● **Data provided**:
## start

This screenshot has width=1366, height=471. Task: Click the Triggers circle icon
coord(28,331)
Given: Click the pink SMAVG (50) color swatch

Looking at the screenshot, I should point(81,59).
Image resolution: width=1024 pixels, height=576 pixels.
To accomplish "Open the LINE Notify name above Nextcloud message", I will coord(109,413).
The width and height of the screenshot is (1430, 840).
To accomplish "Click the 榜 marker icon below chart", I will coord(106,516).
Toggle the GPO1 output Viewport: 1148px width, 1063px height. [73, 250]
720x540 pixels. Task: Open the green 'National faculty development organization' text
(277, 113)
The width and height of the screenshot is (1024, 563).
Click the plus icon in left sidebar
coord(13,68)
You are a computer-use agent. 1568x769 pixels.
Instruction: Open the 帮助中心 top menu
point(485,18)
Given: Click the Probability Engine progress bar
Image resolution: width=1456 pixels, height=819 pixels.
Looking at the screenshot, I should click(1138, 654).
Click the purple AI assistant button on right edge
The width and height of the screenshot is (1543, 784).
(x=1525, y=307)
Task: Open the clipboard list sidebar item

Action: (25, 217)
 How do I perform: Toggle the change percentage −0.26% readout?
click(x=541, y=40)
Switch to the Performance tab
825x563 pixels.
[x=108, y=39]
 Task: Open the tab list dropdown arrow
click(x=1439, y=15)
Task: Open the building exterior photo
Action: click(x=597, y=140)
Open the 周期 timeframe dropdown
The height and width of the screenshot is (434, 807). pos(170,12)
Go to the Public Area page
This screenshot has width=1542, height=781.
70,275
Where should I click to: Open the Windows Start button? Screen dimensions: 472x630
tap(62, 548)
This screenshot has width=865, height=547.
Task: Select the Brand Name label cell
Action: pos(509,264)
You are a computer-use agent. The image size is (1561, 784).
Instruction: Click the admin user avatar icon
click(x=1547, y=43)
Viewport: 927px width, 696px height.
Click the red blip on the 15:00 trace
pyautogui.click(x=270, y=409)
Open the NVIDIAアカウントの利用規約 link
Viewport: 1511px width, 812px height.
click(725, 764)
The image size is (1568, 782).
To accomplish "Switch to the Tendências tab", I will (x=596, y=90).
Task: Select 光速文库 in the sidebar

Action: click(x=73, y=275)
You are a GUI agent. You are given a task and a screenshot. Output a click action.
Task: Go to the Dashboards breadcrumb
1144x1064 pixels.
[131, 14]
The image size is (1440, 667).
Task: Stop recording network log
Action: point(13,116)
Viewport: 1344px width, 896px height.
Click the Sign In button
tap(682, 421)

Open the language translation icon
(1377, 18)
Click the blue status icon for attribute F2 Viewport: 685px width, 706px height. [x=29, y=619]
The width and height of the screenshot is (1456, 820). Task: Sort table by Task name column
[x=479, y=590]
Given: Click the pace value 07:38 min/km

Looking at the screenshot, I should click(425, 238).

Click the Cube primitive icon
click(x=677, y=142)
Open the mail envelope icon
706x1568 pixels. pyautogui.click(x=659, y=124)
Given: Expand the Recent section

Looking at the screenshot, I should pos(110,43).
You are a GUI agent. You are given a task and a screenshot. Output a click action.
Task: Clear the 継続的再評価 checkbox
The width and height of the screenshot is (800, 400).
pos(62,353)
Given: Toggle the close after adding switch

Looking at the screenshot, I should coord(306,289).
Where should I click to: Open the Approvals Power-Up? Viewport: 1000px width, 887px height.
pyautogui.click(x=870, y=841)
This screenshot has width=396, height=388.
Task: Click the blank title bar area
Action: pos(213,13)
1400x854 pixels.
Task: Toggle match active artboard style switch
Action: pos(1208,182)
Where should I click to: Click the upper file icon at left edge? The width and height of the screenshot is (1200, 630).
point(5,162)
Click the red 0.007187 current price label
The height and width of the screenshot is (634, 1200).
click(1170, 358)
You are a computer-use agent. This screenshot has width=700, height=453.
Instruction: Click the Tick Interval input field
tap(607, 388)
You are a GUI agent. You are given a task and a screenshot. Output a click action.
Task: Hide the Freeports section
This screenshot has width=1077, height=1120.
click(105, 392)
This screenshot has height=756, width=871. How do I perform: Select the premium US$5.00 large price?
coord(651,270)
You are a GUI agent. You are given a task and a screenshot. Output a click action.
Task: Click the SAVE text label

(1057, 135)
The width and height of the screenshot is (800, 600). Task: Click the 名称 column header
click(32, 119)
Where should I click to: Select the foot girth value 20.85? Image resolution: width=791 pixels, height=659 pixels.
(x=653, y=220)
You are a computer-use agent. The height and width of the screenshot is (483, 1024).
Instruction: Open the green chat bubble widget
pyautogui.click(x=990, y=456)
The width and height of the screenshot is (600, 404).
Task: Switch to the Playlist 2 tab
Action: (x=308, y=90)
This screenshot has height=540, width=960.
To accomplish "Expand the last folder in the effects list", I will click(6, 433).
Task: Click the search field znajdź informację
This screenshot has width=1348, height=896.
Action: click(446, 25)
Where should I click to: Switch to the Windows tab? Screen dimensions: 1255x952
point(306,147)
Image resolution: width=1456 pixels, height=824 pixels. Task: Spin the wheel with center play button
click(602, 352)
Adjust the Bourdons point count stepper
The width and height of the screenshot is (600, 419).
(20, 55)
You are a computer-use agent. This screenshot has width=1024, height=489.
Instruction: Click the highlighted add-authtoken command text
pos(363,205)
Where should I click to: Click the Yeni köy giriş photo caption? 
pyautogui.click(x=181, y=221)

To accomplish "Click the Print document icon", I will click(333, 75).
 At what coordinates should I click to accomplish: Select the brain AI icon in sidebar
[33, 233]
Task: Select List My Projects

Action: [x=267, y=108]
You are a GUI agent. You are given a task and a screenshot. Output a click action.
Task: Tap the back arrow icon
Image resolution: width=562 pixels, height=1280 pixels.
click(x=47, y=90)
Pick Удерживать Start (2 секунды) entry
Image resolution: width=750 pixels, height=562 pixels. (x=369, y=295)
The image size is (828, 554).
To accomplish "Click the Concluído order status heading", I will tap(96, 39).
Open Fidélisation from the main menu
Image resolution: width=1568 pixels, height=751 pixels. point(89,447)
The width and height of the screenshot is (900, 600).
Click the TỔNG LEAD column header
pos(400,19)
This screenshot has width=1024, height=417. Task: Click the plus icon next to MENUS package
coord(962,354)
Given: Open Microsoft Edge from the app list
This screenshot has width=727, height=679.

## end

● **Exercise aim**: Copy out every one of the records above, word for word and line for line.

● **Result of the task**:
This screenshot has width=1366, height=471. Task: Click the Triggers circle icon
coord(28,331)
Given: Click the pink SMAVG (50) color swatch

Looking at the screenshot, I should point(81,59).
Image resolution: width=1024 pixels, height=576 pixels.
To accomplish "Open the LINE Notify name above Nextcloud message", I will coord(109,413).
The width and height of the screenshot is (1430, 840).
To accomplish "Click the 榜 marker icon below chart", I will coord(106,516).
Toggle the GPO1 output Viewport: 1148px width, 1063px height. [73, 250]
720x540 pixels. Task: Open the green 'National faculty development organization' text
(277, 113)
The width and height of the screenshot is (1024, 563).
Click the plus icon in left sidebar
coord(13,68)
You are a computer-use agent. 1568x769 pixels.
Instruction: Open the 帮助中心 top menu
point(485,18)
Given: Click the Probability Engine progress bar
Image resolution: width=1456 pixels, height=819 pixels.
Looking at the screenshot, I should click(1138, 654).
Click the purple AI assistant button on right edge
The width and height of the screenshot is (1543, 784).
(x=1525, y=307)
Task: Open the clipboard list sidebar item

Action: (25, 217)
 How do I perform: Toggle the change percentage −0.26% readout?
click(x=541, y=40)
Switch to the Performance tab
825x563 pixels.
[x=108, y=39]
 Task: Open the tab list dropdown arrow
click(x=1439, y=15)
Task: Open the building exterior photo
Action: click(x=597, y=140)
Open the 周期 timeframe dropdown
The height and width of the screenshot is (434, 807). pos(170,12)
Go to the Public Area page
This screenshot has width=1542, height=781.
70,275
Where should I click to: Open the Windows Start button? Screen dimensions: 472x630
tap(62, 548)
This screenshot has width=865, height=547.
Task: Select the Brand Name label cell
Action: pos(509,264)
You are a computer-use agent. The image size is (1561, 784).
Instruction: Click the admin user avatar icon
click(x=1547, y=43)
Viewport: 927px width, 696px height.
Click the red blip on the 15:00 trace
pyautogui.click(x=270, y=409)
Open the NVIDIAアカウントの利用規約 link
Viewport: 1511px width, 812px height.
click(725, 764)
The image size is (1568, 782).
To accomplish "Switch to the Tendências tab", I will (x=596, y=90).
Task: Select 光速文库 in the sidebar

Action: click(x=73, y=275)
You are a GUI agent. You are given a task and a screenshot. Output a click action.
Task: Go to the Dashboards breadcrumb
1144x1064 pixels.
[131, 14]
The image size is (1440, 667).
Task: Stop recording network log
Action: point(13,116)
Viewport: 1344px width, 896px height.
Click the Sign In button
tap(682, 421)

Open the language translation icon
(1377, 18)
Click the blue status icon for attribute F2 Viewport: 685px width, 706px height. [x=29, y=619]
The width and height of the screenshot is (1456, 820). Task: Sort table by Task name column
[x=479, y=590]
Given: Click the pace value 07:38 min/km

Looking at the screenshot, I should click(425, 238).

Click the Cube primitive icon
click(x=677, y=142)
Open the mail envelope icon
706x1568 pixels. pyautogui.click(x=659, y=124)
Given: Expand the Recent section

Looking at the screenshot, I should pos(110,43).
You are a GUI agent. You are given a task and a screenshot. Output a click action.
Task: Clear the 継続的再評価 checkbox
The width and height of the screenshot is (800, 400).
pos(62,353)
Given: Toggle the close after adding switch

Looking at the screenshot, I should coord(306,289).
Where should I click to: Open the Approvals Power-Up? Viewport: 1000px width, 887px height.
pyautogui.click(x=870, y=841)
This screenshot has width=396, height=388.
Task: Click the blank title bar area
Action: pos(213,13)
1400x854 pixels.
Task: Toggle match active artboard style switch
Action: pos(1208,182)
Where should I click to: Click the upper file icon at left edge? The width and height of the screenshot is (1200, 630).
point(5,162)
Click the red 0.007187 current price label
The height and width of the screenshot is (634, 1200).
click(1170, 358)
You are a computer-use agent. This screenshot has width=700, height=453.
Instruction: Click the Tick Interval input field
tap(607, 388)
You are a GUI agent. You are given a task and a screenshot. Output a click action.
Task: Hide the Freeports section
This screenshot has width=1077, height=1120.
click(105, 392)
This screenshot has height=756, width=871. How do I perform: Select the premium US$5.00 large price?
coord(651,270)
You are a GUI agent. You are given a task and a screenshot. Output a click action.
Task: Click the SAVE text label

(1057, 135)
The width and height of the screenshot is (800, 600). Task: Click the 名称 column header
click(32, 119)
Where should I click to: Select the foot girth value 20.85? Image resolution: width=791 pixels, height=659 pixels.
(x=653, y=220)
You are a computer-use agent. The height and width of the screenshot is (483, 1024).
Instruction: Open the green chat bubble widget
pyautogui.click(x=990, y=456)
The width and height of the screenshot is (600, 404).
Task: Switch to the Playlist 2 tab
Action: (x=308, y=90)
This screenshot has height=540, width=960.
To accomplish "Expand the last folder in the effects list", I will click(6, 433).
Task: Click the search field znajdź informację
This screenshot has width=1348, height=896.
Action: click(446, 25)
Where should I click to: Switch to the Windows tab? Screen dimensions: 1255x952
point(306,147)
Image resolution: width=1456 pixels, height=824 pixels. Task: Spin the wheel with center play button
click(602, 352)
Adjust the Bourdons point count stepper
The width and height of the screenshot is (600, 419).
(20, 55)
You are a computer-use agent. This screenshot has width=1024, height=489.
Instruction: Click the highlighted add-authtoken command text
pos(363,205)
Where should I click to: Click the Yeni köy giriş photo caption? 
pyautogui.click(x=181, y=221)

To accomplish "Click the Print document icon", I will click(333, 75).
 At what coordinates should I click to accomplish: Select the brain AI icon in sidebar
[33, 233]
Task: Select List My Projects

Action: [x=267, y=108]
You are a GUI agent. You are given a task and a screenshot. Output a click action.
Task: Tap the back arrow icon
Image resolution: width=562 pixels, height=1280 pixels.
click(x=47, y=90)
Pick Удерживать Start (2 секунды) entry
Image resolution: width=750 pixels, height=562 pixels. (x=369, y=295)
The image size is (828, 554).
To accomplish "Click the Concluído order status heading", I will tap(96, 39).
Open Fidélisation from the main menu
Image resolution: width=1568 pixels, height=751 pixels. point(89,447)
The width and height of the screenshot is (900, 600).
Click the TỔNG LEAD column header
pos(400,19)
This screenshot has width=1024, height=417. Task: Click the plus icon next to MENUS package
coord(962,354)
Given: Open Microsoft Edge from the app list
This screenshot has width=727, height=679.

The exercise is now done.